◆ **DATASET**:
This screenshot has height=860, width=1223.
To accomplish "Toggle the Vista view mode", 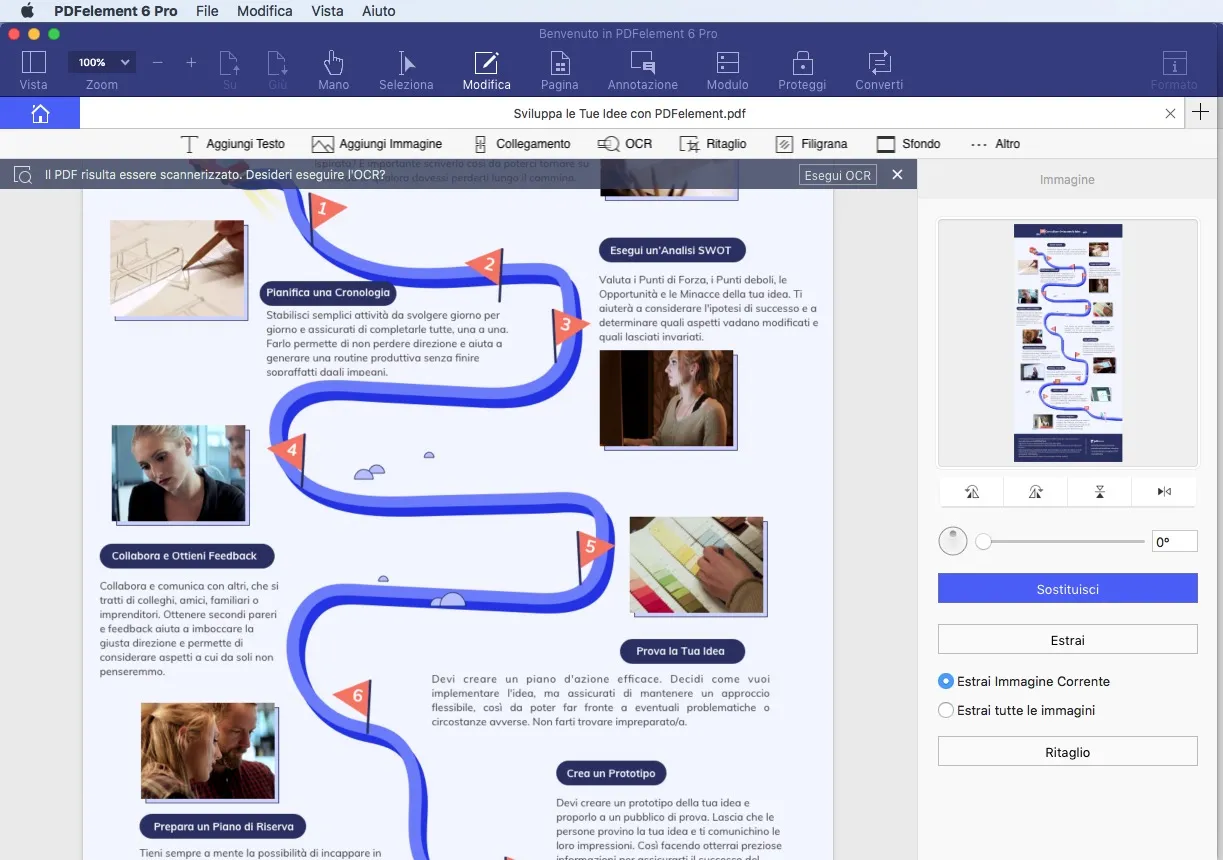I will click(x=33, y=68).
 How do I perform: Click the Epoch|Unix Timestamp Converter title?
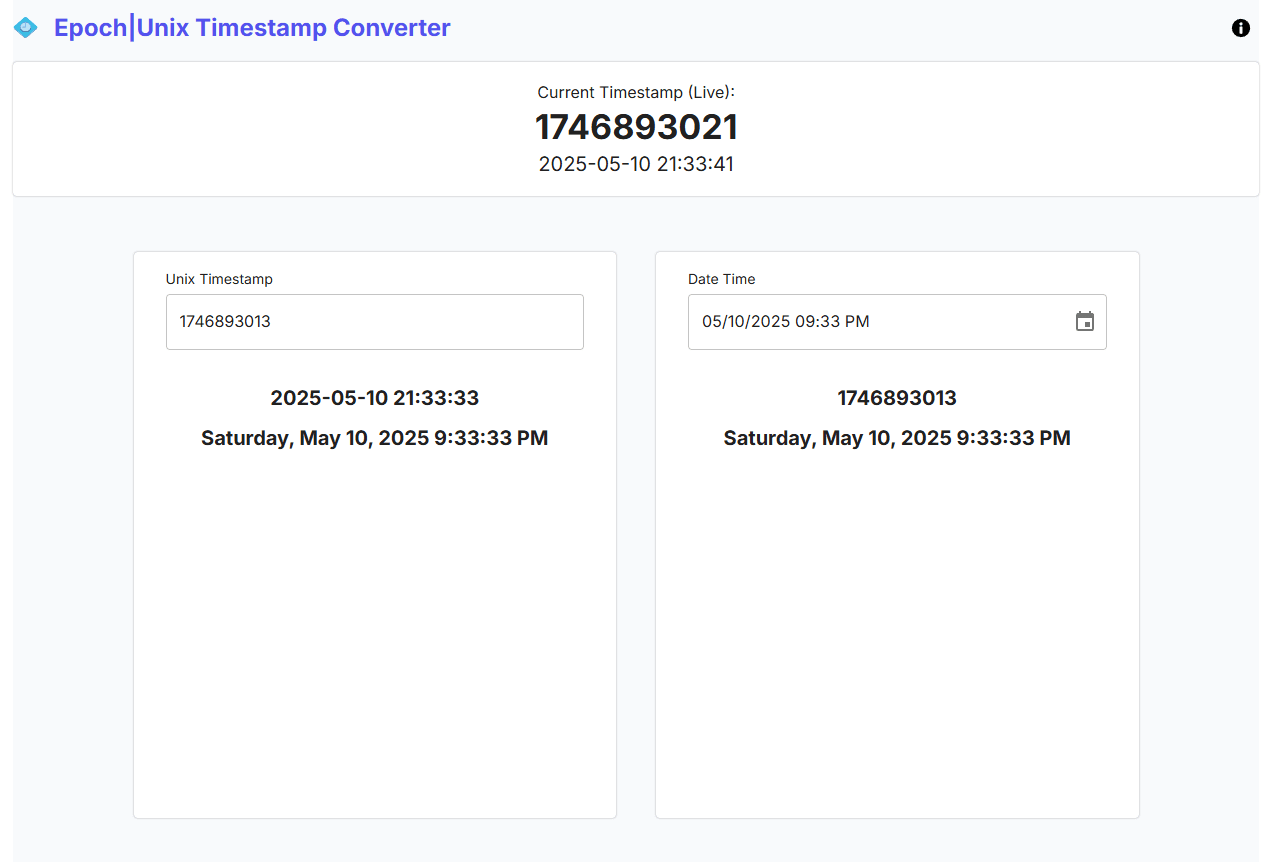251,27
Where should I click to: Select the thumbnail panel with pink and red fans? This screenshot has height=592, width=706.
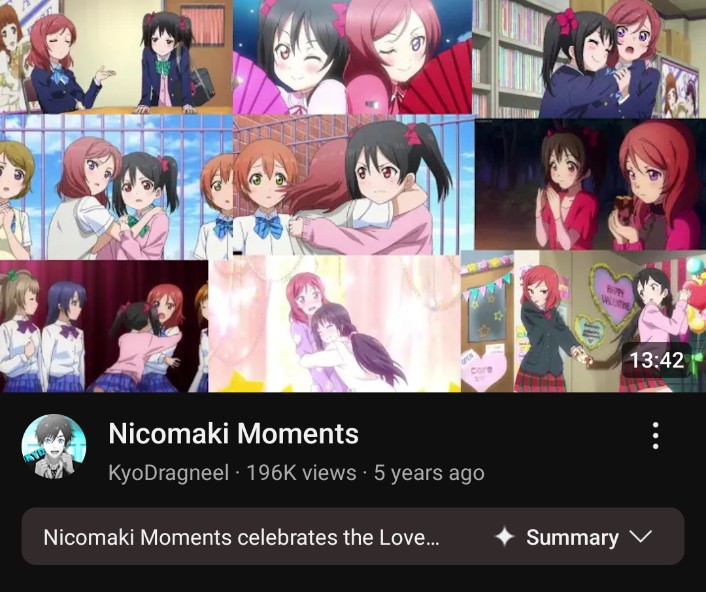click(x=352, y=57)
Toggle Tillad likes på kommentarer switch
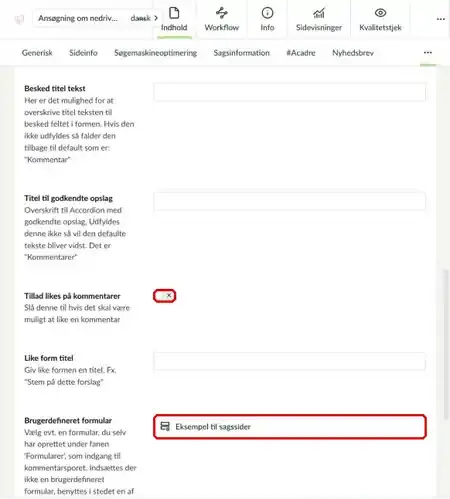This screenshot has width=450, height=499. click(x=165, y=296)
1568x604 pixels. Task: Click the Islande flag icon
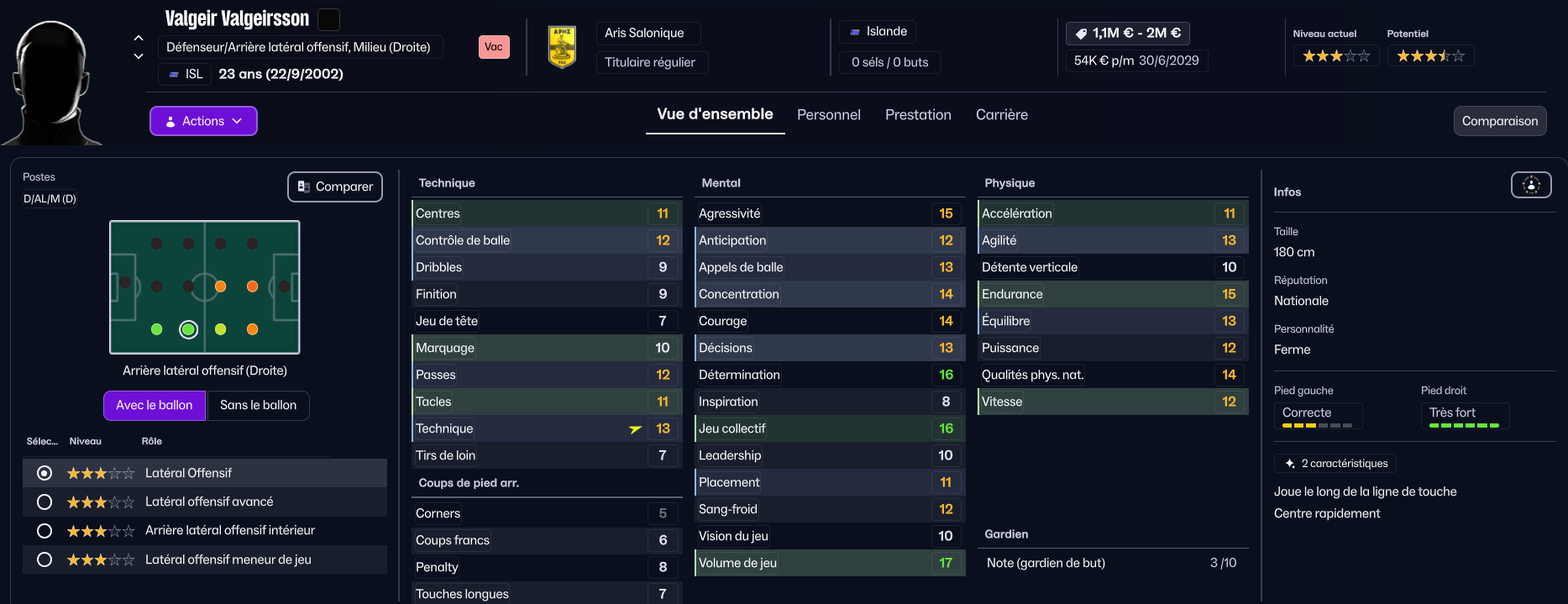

◆ **YOUR INSTRUCTIONS**: Give back, exactly and with nothing added, the lines from the line with "Toggle Tillad likes på kommentarer switch" through the final line of the data, both included; leave pictures out.

◆ **EXERCISE ANSWER**:
Toggle Tillad likes på kommentarer switch
This screenshot has width=450, height=499. click(x=165, y=296)
1568x604 pixels. Task: Click the Islande flag icon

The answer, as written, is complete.